— Aim of the exercise —
Convert the rows from the line containing "Given: Click the" up to and including the line containing "Collapse the sidebar" into a Markdown table with the columns Index and Line, skipping any blank lines. Put each line's position in Index and its wording in Line.

[Dataset items]
>> start

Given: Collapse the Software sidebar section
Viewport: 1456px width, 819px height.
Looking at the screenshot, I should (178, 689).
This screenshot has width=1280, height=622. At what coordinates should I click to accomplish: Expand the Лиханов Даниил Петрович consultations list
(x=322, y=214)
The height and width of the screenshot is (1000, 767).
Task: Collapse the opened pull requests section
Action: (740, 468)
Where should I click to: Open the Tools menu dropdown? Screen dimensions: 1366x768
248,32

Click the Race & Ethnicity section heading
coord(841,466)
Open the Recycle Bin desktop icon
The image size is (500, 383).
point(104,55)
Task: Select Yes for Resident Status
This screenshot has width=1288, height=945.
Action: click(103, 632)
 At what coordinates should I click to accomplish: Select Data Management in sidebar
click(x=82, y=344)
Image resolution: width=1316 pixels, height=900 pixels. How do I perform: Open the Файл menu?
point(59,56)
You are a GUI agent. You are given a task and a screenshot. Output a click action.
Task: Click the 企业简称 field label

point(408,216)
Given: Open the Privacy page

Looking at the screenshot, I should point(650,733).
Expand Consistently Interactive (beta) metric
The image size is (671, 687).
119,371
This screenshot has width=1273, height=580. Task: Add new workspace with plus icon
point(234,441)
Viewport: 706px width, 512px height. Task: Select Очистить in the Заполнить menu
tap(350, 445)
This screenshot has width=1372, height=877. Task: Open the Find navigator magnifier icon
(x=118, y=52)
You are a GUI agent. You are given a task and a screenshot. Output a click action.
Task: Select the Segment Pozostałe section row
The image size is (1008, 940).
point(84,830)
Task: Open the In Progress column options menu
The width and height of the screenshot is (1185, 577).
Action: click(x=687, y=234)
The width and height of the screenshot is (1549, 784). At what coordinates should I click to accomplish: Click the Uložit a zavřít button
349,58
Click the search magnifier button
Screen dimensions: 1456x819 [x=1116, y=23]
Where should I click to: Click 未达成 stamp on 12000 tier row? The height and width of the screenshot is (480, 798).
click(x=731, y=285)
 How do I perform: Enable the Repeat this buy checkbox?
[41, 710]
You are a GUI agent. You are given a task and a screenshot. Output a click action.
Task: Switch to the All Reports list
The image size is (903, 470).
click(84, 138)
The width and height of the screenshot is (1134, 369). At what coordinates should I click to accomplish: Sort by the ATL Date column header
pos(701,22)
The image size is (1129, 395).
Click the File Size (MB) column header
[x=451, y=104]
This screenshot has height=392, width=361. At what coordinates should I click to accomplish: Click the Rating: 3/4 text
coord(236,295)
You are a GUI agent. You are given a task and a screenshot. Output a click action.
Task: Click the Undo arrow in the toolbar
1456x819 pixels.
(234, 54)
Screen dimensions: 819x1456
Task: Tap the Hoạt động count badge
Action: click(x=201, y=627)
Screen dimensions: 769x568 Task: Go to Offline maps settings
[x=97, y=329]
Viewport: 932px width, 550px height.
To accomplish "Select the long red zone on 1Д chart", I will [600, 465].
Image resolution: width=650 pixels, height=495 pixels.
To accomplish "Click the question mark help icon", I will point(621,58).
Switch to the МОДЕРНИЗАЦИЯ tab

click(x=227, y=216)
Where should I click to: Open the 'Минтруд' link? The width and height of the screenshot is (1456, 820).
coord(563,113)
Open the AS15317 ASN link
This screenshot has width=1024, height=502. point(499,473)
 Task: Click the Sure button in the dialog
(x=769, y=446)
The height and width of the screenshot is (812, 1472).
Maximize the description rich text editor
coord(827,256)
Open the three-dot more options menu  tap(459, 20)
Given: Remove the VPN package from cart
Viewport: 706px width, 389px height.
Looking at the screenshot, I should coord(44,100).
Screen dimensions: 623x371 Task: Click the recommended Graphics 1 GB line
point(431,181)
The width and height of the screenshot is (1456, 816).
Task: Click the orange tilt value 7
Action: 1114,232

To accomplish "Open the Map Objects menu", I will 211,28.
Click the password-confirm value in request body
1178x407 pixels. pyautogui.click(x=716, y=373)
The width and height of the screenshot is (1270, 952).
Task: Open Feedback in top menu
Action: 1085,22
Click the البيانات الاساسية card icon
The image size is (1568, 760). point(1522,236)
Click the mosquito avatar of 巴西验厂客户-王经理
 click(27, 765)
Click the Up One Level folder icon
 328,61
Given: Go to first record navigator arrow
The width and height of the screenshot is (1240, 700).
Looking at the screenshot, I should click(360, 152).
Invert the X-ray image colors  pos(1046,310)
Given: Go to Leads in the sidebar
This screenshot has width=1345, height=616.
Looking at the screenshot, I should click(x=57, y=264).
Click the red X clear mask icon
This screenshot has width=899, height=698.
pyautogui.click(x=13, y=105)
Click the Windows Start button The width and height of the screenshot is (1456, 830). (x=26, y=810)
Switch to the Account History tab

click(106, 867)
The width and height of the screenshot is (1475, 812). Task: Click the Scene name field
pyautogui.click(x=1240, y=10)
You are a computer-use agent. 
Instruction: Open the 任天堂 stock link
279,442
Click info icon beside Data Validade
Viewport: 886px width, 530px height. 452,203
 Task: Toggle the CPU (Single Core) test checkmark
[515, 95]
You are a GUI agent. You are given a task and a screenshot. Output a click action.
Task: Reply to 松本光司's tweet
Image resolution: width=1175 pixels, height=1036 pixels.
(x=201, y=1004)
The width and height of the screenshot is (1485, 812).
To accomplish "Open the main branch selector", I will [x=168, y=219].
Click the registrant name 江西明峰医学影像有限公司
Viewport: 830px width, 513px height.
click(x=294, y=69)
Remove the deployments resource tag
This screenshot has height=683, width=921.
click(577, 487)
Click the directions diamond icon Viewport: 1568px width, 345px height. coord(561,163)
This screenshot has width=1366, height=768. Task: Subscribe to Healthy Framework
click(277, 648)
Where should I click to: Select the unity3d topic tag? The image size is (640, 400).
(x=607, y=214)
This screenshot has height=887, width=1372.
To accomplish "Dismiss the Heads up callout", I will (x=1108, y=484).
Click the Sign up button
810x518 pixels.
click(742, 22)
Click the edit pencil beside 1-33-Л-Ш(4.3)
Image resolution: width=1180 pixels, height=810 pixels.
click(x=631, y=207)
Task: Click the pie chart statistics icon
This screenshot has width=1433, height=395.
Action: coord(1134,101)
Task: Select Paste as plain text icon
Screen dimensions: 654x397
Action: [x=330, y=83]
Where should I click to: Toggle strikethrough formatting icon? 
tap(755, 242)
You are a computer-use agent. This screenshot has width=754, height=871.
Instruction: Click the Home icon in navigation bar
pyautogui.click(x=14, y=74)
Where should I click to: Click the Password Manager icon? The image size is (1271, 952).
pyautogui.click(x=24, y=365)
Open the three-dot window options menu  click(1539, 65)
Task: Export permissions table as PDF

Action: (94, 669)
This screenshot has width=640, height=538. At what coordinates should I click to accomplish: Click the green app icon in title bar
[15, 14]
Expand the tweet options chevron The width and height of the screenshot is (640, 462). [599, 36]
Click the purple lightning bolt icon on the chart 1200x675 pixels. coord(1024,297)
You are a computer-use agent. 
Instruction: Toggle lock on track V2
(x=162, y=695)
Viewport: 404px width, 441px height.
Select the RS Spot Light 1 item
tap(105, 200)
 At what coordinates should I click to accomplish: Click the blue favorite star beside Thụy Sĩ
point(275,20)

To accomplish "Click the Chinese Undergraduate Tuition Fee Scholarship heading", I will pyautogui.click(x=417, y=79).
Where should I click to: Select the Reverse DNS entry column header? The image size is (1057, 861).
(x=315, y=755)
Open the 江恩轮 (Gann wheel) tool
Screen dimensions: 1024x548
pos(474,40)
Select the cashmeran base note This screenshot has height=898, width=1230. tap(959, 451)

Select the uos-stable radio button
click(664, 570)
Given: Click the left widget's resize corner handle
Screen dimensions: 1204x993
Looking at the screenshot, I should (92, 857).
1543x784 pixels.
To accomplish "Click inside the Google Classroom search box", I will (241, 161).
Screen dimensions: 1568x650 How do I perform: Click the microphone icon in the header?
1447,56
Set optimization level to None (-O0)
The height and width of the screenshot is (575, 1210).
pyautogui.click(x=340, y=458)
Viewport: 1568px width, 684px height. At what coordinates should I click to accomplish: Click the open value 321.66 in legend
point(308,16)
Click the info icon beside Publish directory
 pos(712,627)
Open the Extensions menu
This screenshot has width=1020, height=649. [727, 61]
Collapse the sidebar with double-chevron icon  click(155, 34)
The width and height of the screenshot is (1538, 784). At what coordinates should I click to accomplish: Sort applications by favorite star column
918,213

>> end

— Correct response —
| Index | Line |
|---|---|
| 1 | Given: Click the left widget's resize corner handle |
| 2 | Screen dimensions: 1204x993 |
| 3 | Looking at the screenshot, I should (92, 857). |
| 4 | 1543x784 pixels. |
| 5 | To accomplish "Click inside the Google Classroom search box", I will (241, 161). |
| 6 | Screen dimensions: 1568x650 How do I perform: Click the microphone icon in the header? |
| 7 | 1447,56 |
| 8 | Set optimization level to None (-O0) |
| 9 | The height and width of the screenshot is (575, 1210). |
| 10 | pyautogui.click(x=340, y=458) |
| 11 | Viewport: 1568px width, 684px height. At what coordinates should I click to accomplish: Click the open value 321.66 in legend |
| 12 | point(308,16) |
| 13 | Click the info icon beside Publish directory |
| 14 |  pos(712,627) |
| 15 | Open the Extensions menu |
| 16 | This screenshot has width=1020, height=649. [727, 61] |
| 17 | Collapse the sidebar with double-chevron icon  click(155, 34) |